Im August 2021 habe ein beteiligter Textilproduzent About You gebeten, den Eingang von Masken der Firma Global Tactics zu bestätigen. Dazu hängte er ein Dokument mit allen Lieferdetails an. Explizit soll er im Mailverkehr auf eine potentielle Straftat durch Fynn Kliemann und seinem Geschäftspartner Tom Illbruck verwiesen haben: "Ich denke, die Herren haben auch About You betrogen." Das Unternehmen habe darauf nie geantwortet.

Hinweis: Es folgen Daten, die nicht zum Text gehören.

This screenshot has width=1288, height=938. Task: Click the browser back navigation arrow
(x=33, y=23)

Kliemann kämen diese Nachrichten entgegen, wie der Spiegel kommentierte, "stützen sie doch die These, dass viele Beteiligte mutwillig wegschauten, weil sie die schöne Geschichte von den fair hergestellten Masken so gern glauben wollten".

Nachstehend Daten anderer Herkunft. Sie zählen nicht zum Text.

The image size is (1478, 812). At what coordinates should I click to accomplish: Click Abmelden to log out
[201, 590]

Für Kritik sorgte auch die Spende einlagiger Masken mit brüchigen Nähten. 110.000 dieser ungeeigneten Schutzmasken hatte Global Tactics umsonst erhalten und an Flüchtlingscamps vermittelt. Wiederholt hat Tom Illbruck bestritten, Spendenbelege dafür eingefordert zu haben. Dem Spiegel liegen Mails vor, die das Gegenteil beweisen. So stellten etwa Ärzte ohne Grenzen einen Spendenbeleg über 15.000 mangelhafte Masken aus, die an die griechische Insel Samos gingen. Einen weiteren Beleg verlangte der Unternehmer für 35.000 Schutzmasken für Moria.

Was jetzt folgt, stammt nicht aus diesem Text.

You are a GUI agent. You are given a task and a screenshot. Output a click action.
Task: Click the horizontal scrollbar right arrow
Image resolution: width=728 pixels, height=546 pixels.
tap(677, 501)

"Gesamtgesellschaftlich bitter"
Mittlerweile sind mehrere Strafanzeigen gegen Fynn Kliemann eingegangen. Neben dem FC St. Pauli prüft nun auch die bislang mit ihm kooperierende Baumarktkette Toom rechtliche Schritte gegen den YouTube-Handwerker. Und auch der Westdeutsche Rundfunk lotet juristische Möglichkeiten gegen den Sänger aus. Nachdem im April 2020 in Nordrhein-Westfalen die Maskenpflicht eingeführt worden war, hatte die WDR mediagroup im Auftrag des Radiosenders 1Live 5.000 Schutzmasken zum Preis von je 1,81 Euro bei Kliemanns Unternehmen Global Tactics bestellt.
Immer mehr Unternehmen gehen auf Distanz zum umtriebigen Unternehmer. Sowohl der Spirituosenhersteller Berentzen, der ein Mate-Getränk über Kliemanns Onlineshop verkauft hatte, als auch der Whirlpool-Hersteller Nordpool kündigten die Zusammenarbeit auf. "Gesamtgesellschaftlich bitter", nannte die Nachhaltigkeitsbank Tomorrow die Vorgänge um ihren nun ehemaligen Werbepartner. So schade der "Generalverdacht von 'Wohlfühl-Kapitalismus' und 'Greenwashing'" vielen Projekten, die "ein enormes Potenzial haben, zur Lösung der großen Herausforderungen unserer Zeit entscheidend beizutragen". Sarah Bosetti stellt derweil die Frage, wie sich Kliemann retten lasse.